=== Section Start ===

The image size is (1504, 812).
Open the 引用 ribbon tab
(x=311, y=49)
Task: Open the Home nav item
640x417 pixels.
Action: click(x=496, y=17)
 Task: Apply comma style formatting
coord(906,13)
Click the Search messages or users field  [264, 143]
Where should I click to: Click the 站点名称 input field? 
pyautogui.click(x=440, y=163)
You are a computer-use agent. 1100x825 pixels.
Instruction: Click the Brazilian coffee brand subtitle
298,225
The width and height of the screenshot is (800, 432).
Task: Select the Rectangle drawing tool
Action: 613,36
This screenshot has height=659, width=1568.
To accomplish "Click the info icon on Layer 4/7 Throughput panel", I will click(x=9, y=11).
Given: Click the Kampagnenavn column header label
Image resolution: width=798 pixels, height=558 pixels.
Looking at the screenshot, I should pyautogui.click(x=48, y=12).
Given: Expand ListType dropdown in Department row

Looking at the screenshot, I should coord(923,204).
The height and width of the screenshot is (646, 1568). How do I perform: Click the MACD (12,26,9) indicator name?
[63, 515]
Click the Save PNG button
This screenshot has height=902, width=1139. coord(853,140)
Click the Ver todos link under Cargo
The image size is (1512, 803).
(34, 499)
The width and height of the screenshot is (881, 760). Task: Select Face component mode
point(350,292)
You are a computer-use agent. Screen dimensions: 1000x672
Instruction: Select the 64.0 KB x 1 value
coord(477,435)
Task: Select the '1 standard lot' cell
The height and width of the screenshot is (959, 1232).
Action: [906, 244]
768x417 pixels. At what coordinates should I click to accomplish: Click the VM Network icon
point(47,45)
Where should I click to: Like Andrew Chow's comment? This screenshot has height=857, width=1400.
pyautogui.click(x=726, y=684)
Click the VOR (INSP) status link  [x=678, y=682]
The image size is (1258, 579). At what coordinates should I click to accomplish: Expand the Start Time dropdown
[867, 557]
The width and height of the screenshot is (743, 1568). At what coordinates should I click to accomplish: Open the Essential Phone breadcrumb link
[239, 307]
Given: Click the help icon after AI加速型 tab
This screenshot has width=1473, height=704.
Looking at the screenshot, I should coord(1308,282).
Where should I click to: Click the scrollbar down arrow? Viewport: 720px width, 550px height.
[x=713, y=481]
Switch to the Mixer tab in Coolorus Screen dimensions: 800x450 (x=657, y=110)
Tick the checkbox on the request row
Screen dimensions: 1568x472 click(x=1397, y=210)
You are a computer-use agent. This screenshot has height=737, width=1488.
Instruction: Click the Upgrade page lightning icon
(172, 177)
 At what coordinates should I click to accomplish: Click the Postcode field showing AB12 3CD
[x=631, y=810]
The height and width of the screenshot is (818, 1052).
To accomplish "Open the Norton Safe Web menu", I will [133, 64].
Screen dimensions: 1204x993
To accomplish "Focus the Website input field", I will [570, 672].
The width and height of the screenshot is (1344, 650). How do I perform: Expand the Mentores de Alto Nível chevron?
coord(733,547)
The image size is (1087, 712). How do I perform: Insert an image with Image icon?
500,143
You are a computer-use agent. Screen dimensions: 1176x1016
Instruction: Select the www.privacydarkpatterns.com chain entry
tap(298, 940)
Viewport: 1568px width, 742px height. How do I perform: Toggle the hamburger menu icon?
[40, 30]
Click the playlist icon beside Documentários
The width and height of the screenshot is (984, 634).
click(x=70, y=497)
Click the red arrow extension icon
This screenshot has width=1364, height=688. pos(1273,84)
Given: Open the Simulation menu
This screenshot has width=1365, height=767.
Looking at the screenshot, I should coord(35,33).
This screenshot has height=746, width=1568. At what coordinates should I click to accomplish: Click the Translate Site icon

=== Section End ===

Assigned task
Could you transcribe the records in full, exactly?

Completed task
The image size is (1504, 812).
Open the 引用 ribbon tab
(x=311, y=49)
Task: Open the Home nav item
640x417 pixels.
Action: click(x=496, y=17)
 Task: Apply comma style formatting
coord(906,13)
Click the Search messages or users field  [264, 143]
Where should I click to: Click the 站点名称 input field? 
pyautogui.click(x=440, y=163)
You are a computer-use agent. 1100x825 pixels.
Instruction: Click the Brazilian coffee brand subtitle
298,225
The width and height of the screenshot is (800, 432).
Task: Select the Rectangle drawing tool
Action: 613,36
This screenshot has height=659, width=1568.
To accomplish "Click the info icon on Layer 4/7 Throughput panel", I will click(x=9, y=11).
Given: Click the Kampagnenavn column header label
Image resolution: width=798 pixels, height=558 pixels.
Looking at the screenshot, I should pyautogui.click(x=48, y=12).
Given: Expand ListType dropdown in Department row

Looking at the screenshot, I should coord(923,204).
The height and width of the screenshot is (646, 1568). How do I perform: Click the MACD (12,26,9) indicator name?
[63, 515]
Click the Save PNG button
This screenshot has height=902, width=1139. coord(853,140)
Click the Ver todos link under Cargo
The image size is (1512, 803).
(34, 499)
The width and height of the screenshot is (881, 760). Task: Select Face component mode
point(350,292)
You are a computer-use agent. Screen dimensions: 1000x672
Instruction: Select the 64.0 KB x 1 value
coord(477,435)
Task: Select the '1 standard lot' cell
The height and width of the screenshot is (959, 1232).
Action: [906, 244]
768x417 pixels. At what coordinates should I click to accomplish: Click the VM Network icon
point(47,45)
Where should I click to: Like Andrew Chow's comment? This screenshot has height=857, width=1400.
pyautogui.click(x=726, y=684)
Click the VOR (INSP) status link  [x=678, y=682]
The image size is (1258, 579). At what coordinates should I click to accomplish: Expand the Start Time dropdown
[867, 557]
The width and height of the screenshot is (743, 1568). At what coordinates should I click to accomplish: Open the Essential Phone breadcrumb link
[239, 307]
Given: Click the help icon after AI加速型 tab
This screenshot has width=1473, height=704.
Looking at the screenshot, I should coord(1308,282).
Where should I click to: Click the scrollbar down arrow? Viewport: 720px width, 550px height.
[x=713, y=481]
Switch to the Mixer tab in Coolorus Screen dimensions: 800x450 (x=657, y=110)
Tick the checkbox on the request row
Screen dimensions: 1568x472 click(x=1397, y=210)
You are a computer-use agent. This screenshot has height=737, width=1488.
Instruction: Click the Upgrade page lightning icon
(172, 177)
 At what coordinates should I click to accomplish: Click the Postcode field showing AB12 3CD
[x=631, y=810]
The height and width of the screenshot is (818, 1052).
To accomplish "Open the Norton Safe Web menu", I will [133, 64].
Screen dimensions: 1204x993
To accomplish "Focus the Website input field", I will [570, 672].
The width and height of the screenshot is (1344, 650). How do I perform: Expand the Mentores de Alto Nível chevron?
coord(733,547)
The image size is (1087, 712). How do I perform: Insert an image with Image icon?
500,143
You are a computer-use agent. Screen dimensions: 1176x1016
Instruction: Select the www.privacydarkpatterns.com chain entry
tap(298, 940)
Viewport: 1568px width, 742px height. How do I perform: Toggle the hamburger menu icon?
[40, 30]
Click the playlist icon beside Documentários
The width and height of the screenshot is (984, 634).
click(x=70, y=497)
Click the red arrow extension icon
This screenshot has width=1364, height=688. pos(1273,84)
Given: Open the Simulation menu
This screenshot has width=1365, height=767.
Looking at the screenshot, I should coord(35,33).
This screenshot has height=746, width=1568. At what coordinates should I click to accomplish: Click the Translate Site icon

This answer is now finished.